§ Directions for this task:
Can you give all the records again without altering a single character?

§ Saved entries:
□ □ □ □ □
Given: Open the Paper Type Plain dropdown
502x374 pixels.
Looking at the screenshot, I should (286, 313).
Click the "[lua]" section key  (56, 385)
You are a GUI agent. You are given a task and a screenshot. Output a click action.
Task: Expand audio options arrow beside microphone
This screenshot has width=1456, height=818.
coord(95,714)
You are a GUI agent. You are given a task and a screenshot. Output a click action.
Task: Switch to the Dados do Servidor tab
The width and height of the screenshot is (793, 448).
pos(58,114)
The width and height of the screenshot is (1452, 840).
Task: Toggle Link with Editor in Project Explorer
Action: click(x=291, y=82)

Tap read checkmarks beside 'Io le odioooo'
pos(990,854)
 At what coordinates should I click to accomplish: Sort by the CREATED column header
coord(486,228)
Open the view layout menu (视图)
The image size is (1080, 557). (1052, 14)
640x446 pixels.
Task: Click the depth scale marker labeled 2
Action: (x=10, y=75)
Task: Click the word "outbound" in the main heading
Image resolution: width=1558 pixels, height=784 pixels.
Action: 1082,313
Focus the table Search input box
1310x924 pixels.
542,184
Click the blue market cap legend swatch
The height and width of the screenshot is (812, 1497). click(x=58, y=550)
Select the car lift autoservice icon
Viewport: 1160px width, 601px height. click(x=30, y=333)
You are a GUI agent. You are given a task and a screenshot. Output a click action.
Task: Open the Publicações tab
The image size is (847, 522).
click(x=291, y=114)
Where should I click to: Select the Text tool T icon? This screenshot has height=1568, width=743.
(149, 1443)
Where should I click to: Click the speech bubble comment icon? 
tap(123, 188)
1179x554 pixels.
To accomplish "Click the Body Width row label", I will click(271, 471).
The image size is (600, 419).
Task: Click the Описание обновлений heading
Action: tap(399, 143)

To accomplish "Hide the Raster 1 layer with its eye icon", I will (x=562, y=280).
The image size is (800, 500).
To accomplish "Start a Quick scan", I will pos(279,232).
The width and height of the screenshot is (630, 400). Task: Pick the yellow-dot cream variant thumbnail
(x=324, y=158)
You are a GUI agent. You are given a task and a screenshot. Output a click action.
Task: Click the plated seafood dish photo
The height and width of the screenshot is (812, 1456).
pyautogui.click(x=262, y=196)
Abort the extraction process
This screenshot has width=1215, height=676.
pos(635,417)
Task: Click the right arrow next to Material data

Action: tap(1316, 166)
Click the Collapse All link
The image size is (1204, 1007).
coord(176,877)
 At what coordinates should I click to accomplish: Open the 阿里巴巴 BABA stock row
□ □ □ □ □
§ Output for this task:
Given: Open the Paper Type Plain dropdown
502x374 pixels.
Looking at the screenshot, I should (286, 313).
Click the "[lua]" section key  (56, 385)
You are a GUI agent. You are given a task and a screenshot. Output a click action.
Task: Expand audio options arrow beside microphone
This screenshot has width=1456, height=818.
coord(95,714)
You are a GUI agent. You are given a task and a screenshot. Output a click action.
Task: Switch to the Dados do Servidor tab
The width and height of the screenshot is (793, 448).
pos(58,114)
The width and height of the screenshot is (1452, 840).
Task: Toggle Link with Editor in Project Explorer
Action: click(x=291, y=82)

Tap read checkmarks beside 'Io le odioooo'
pos(990,854)
 At what coordinates should I click to accomplish: Sort by the CREATED column header
coord(486,228)
Open the view layout menu (视图)
The image size is (1080, 557). (1052, 14)
640x446 pixels.
Task: Click the depth scale marker labeled 2
Action: (x=10, y=75)
Task: Click the word "outbound" in the main heading
Image resolution: width=1558 pixels, height=784 pixels.
Action: 1082,313
Focus the table Search input box
1310x924 pixels.
542,184
Click the blue market cap legend swatch
The height and width of the screenshot is (812, 1497). click(x=58, y=550)
Select the car lift autoservice icon
Viewport: 1160px width, 601px height. click(x=30, y=333)
You are a GUI agent. You are given a task and a screenshot. Output a click action.
Task: Open the Publicações tab
The image size is (847, 522).
click(x=291, y=114)
Where should I click to: Select the Text tool T icon? This screenshot has height=1568, width=743.
(149, 1443)
Where should I click to: Click the speech bubble comment icon? 
tap(123, 188)
1179x554 pixels.
To accomplish "Click the Body Width row label", I will click(271, 471).
The image size is (600, 419).
Task: Click the Описание обновлений heading
Action: tap(399, 143)

To accomplish "Hide the Raster 1 layer with its eye icon", I will (x=562, y=280).
The image size is (800, 500).
To accomplish "Start a Quick scan", I will pos(279,232).
The width and height of the screenshot is (630, 400). Task: Pick the yellow-dot cream variant thumbnail
(x=324, y=158)
You are a GUI agent. You are given a task and a screenshot. Output a click action.
Task: Click the plated seafood dish photo
The height and width of the screenshot is (812, 1456).
pyautogui.click(x=262, y=196)
Abort the extraction process
This screenshot has width=1215, height=676.
pos(635,417)
Task: Click the right arrow next to Material data

Action: tap(1316, 166)
Click the Collapse All link
The image size is (1204, 1007).
coord(176,877)
 At what coordinates should I click to accomplish: Open the 阿里巴巴 BABA stock row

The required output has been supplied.